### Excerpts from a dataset
• • •

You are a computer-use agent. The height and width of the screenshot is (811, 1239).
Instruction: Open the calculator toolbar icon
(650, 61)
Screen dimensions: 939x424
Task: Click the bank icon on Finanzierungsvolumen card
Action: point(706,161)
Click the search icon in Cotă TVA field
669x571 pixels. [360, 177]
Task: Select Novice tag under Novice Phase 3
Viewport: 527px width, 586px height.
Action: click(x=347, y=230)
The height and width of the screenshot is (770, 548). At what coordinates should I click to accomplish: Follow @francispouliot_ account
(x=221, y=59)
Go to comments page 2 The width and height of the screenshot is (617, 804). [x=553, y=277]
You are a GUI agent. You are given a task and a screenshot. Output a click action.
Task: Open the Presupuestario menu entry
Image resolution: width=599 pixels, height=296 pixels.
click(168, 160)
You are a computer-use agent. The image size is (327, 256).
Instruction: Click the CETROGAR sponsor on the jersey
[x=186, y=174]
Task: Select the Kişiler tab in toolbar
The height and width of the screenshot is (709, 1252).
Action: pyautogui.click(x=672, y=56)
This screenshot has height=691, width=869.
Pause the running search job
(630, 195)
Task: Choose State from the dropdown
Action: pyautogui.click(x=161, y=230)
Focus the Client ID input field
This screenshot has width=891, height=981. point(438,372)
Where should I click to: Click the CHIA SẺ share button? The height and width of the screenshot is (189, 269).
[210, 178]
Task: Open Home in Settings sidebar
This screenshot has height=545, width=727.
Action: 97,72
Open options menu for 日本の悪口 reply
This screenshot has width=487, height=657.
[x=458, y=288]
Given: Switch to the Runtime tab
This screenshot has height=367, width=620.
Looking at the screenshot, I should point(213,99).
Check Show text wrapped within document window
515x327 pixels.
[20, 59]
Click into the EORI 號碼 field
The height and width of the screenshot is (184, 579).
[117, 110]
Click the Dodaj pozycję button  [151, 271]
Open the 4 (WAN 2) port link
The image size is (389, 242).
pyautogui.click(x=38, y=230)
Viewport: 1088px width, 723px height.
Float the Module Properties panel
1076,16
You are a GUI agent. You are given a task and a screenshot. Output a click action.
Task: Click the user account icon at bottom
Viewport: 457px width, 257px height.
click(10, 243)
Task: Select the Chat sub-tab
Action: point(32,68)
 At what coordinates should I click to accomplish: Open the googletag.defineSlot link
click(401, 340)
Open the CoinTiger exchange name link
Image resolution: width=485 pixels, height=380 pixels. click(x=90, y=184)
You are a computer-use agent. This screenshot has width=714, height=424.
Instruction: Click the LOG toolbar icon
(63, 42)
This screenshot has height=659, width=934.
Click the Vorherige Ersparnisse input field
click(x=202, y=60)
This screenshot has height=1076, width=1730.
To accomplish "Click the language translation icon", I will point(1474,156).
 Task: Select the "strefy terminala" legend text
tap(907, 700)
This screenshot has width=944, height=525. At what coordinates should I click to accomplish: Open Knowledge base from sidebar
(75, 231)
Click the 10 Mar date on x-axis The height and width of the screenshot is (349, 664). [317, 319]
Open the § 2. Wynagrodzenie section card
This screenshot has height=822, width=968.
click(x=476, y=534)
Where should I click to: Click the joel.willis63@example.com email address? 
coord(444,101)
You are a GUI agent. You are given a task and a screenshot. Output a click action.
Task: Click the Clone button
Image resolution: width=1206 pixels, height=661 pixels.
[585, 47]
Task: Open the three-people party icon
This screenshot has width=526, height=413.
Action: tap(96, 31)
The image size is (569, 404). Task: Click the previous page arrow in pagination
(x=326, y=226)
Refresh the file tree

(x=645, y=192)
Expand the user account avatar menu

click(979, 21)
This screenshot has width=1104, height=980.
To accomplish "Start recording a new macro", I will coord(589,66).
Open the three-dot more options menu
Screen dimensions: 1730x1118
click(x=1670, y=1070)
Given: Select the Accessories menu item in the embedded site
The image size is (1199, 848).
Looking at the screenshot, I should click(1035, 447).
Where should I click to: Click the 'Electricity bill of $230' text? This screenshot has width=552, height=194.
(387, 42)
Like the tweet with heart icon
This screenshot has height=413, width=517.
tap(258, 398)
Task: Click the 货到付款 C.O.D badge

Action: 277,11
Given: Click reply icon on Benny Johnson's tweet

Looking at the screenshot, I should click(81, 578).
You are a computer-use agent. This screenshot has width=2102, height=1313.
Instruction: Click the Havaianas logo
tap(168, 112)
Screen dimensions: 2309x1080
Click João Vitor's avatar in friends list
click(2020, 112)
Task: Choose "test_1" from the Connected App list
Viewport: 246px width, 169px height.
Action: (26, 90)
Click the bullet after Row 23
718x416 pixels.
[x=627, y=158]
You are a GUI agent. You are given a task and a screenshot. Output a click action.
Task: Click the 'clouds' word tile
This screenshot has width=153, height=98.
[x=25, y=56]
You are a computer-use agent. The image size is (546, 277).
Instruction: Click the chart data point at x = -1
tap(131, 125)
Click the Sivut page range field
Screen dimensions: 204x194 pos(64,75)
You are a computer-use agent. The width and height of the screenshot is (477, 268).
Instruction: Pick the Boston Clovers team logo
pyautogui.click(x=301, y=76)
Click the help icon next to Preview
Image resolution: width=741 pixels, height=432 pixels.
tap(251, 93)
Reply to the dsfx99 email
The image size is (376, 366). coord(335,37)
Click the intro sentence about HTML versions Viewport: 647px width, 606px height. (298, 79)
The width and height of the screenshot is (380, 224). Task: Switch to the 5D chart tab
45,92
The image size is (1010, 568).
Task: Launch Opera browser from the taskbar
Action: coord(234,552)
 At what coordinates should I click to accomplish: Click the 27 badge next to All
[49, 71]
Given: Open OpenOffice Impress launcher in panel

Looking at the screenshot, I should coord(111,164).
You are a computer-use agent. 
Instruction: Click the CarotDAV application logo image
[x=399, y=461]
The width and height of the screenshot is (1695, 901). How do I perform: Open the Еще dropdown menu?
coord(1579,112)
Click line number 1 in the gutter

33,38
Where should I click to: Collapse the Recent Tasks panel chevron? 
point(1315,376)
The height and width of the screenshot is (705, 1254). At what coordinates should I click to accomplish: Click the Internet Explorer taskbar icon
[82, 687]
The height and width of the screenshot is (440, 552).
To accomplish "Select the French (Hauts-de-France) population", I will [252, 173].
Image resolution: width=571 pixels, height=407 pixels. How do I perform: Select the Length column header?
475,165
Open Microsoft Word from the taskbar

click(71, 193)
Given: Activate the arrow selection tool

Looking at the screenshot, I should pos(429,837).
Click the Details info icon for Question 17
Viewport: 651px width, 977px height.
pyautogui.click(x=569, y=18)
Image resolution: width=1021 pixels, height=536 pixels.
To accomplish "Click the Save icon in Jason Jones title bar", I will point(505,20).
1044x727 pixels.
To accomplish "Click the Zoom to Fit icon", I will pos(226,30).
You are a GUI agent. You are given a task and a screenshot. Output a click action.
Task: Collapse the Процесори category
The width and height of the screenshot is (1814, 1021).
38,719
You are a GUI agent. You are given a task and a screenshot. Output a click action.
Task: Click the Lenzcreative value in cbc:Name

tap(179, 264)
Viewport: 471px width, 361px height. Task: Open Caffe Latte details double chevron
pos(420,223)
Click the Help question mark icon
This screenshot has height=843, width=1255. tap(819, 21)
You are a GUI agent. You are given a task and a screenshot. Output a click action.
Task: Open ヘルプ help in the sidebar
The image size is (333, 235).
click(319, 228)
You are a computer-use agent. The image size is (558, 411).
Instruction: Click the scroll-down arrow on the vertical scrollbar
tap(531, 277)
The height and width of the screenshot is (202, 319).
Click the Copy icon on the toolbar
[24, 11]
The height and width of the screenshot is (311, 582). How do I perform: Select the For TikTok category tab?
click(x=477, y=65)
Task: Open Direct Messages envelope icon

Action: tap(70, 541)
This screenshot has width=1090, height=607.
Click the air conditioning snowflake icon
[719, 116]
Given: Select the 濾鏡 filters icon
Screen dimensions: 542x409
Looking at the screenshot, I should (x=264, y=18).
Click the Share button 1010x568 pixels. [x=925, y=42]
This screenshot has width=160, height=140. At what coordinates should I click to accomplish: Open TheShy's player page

• • •

Which lines above run from the one containing "Click the Vorherige Ersparnisse input field" down to the one containing "Given: Select the Accessories"? Repeat exactly those, both ends included, and nothing else.

Click the Vorherige Ersparnisse input field
click(x=202, y=60)
This screenshot has height=1076, width=1730.
To accomplish "Click the language translation icon", I will point(1474,156).
 Task: Select the "strefy terminala" legend text
tap(907, 700)
This screenshot has width=944, height=525. At what coordinates should I click to accomplish: Open Knowledge base from sidebar
(75, 231)
Click the 10 Mar date on x-axis The height and width of the screenshot is (349, 664). [317, 319]
Open the § 2. Wynagrodzenie section card
This screenshot has height=822, width=968.
click(x=476, y=534)
Where should I click to: Click the joel.willis63@example.com email address? 
coord(444,101)
You are a GUI agent. You are given a task and a screenshot. Output a click action.
Task: Click the Clone button
Image resolution: width=1206 pixels, height=661 pixels.
[585, 47]
Task: Open the three-people party icon
This screenshot has width=526, height=413.
Action: tap(96, 31)
The image size is (569, 404). Task: Click the previous page arrow in pagination
(x=326, y=226)
Refresh the file tree

(x=645, y=192)
Expand the user account avatar menu

click(979, 21)
This screenshot has width=1104, height=980.
To accomplish "Start recording a new macro", I will coord(589,66).
Open the three-dot more options menu
Screen dimensions: 1730x1118
click(x=1670, y=1070)
Given: Select the Accessories menu item in the embedded site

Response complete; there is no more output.